Roma - Sull'ultimo numero di Newsweek, la copertina e l'articolo principale sono dedicati all'allarme udito, un argomento verso il quale l'interesse è crescente. Anche nella serie televisiva CSI, in onda in Italia in questo periodo, il calo dell'udito del protagonista Gil Grissom è uno dei fili conduttori delle puntate della serie programmata in questo periodo. Non deve stupire che l'argomento sia di attualità: mentre un tempo, ai tempi della cosiddetta "Woodstock generation" la colpa poteva essere attribuita ai concerti live, tra i principali imputati di oggi ci sono i rumori del traffico, la musica delle discoteche ma anche (e, per qualcuno, soprattutto) l'uso-abuso di cuffiette per walkman, lettori mp3 (iPod e cugini) e telefoni cellulari.

Questi dispositivi mobili, oggi diffusissimi, dispongono di molte più funzionalità - radio FM, riproduzione MP3, memo vocali - dei tradizionali telefoni fissi e pertanto sono utilizzati con maggior frequenza: vengono quindi considerati più rischiosi per l'udito, in quanto il loro output audio si trova a contatto diretto con il padiglione auricolare.

Un problema che interesserebbe l'iPod generation, dunque.
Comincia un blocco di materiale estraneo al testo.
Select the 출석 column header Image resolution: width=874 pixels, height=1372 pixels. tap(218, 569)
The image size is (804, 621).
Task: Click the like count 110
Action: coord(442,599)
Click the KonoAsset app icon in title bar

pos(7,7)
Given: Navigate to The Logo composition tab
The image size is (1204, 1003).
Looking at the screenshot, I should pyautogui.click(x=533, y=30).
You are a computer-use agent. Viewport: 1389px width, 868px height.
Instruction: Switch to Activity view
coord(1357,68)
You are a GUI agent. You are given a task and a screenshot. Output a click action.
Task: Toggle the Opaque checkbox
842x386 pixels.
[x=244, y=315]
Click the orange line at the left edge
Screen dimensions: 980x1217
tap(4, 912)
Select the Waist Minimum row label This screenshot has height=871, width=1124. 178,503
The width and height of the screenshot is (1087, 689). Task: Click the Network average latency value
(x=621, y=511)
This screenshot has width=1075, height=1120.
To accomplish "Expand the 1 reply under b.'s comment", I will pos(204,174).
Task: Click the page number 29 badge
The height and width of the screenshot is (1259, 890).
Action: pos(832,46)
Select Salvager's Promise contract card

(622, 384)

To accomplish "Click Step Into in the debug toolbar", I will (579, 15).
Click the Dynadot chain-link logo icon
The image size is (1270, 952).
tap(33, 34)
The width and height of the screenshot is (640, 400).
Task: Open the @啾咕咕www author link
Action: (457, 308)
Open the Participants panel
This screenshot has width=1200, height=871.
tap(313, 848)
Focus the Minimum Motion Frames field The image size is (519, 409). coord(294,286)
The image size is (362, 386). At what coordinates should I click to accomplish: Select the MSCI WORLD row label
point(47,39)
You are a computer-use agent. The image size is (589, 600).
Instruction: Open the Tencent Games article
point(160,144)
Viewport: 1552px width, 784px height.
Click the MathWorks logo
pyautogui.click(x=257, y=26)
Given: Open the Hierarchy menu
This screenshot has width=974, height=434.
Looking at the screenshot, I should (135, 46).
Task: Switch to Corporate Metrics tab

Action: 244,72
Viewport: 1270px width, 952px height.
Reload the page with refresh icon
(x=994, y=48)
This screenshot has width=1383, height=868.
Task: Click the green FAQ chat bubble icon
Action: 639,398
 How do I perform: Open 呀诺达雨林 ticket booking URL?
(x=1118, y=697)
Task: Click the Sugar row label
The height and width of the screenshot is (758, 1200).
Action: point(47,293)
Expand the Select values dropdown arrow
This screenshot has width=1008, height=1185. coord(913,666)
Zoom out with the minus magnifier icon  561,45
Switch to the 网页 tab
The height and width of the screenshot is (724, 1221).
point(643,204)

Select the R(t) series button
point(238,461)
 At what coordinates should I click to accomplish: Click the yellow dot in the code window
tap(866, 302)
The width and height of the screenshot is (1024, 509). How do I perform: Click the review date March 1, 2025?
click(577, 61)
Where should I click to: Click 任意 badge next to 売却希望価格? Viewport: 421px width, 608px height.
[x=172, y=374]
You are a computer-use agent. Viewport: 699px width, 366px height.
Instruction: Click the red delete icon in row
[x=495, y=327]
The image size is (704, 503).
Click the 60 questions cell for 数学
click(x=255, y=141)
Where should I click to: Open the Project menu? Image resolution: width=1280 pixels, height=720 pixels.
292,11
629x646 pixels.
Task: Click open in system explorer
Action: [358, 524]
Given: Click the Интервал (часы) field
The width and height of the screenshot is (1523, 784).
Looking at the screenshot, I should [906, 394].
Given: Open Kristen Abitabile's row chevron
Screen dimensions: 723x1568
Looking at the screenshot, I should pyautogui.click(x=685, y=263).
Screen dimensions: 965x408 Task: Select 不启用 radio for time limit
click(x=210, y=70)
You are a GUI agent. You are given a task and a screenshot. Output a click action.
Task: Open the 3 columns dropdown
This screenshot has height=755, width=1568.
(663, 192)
L'allarme era già stato lanciato poche settimane fa dal britannico Royal National Institute for the Deaf: l'abuso di auricolari per l'ascolto di musica può provocare danni irreversibili all'udito.
Da uno studio condotto dall'Istituto è emerso che nella metropolitana di Londra, ad esempio, molti utenti di lettori MP3 alzano al massimo il volume per coprire il rumore dei convogli in movimento, che raggiunge i 90 decibel, un valore che già supera la soglia iniziale di rischio tollerabile (il volume massimo degli iPod venduti in Europa, dal 2002 è limitato a 100 decibel).

Quali sono i rimedi possibili all'incombente "epidemia" di sordità? Certamente ci vuole una certa attenzione al volume degli strumenti portatili che utilizziamo, ma a questo dovrebbe essere affiancata un'applicazione più rigorosa delle direttive europee sull'inquinamento acustico, attualmente al di sopra delle regole che fissano i decibel tollerabili nelle aree urbane (zonizzazione), e abbinata ad uno stile di vita più sano (con una certa attenzione a fattori già fonti di disagio come stress, alimentazione ricca di grassi, fumo).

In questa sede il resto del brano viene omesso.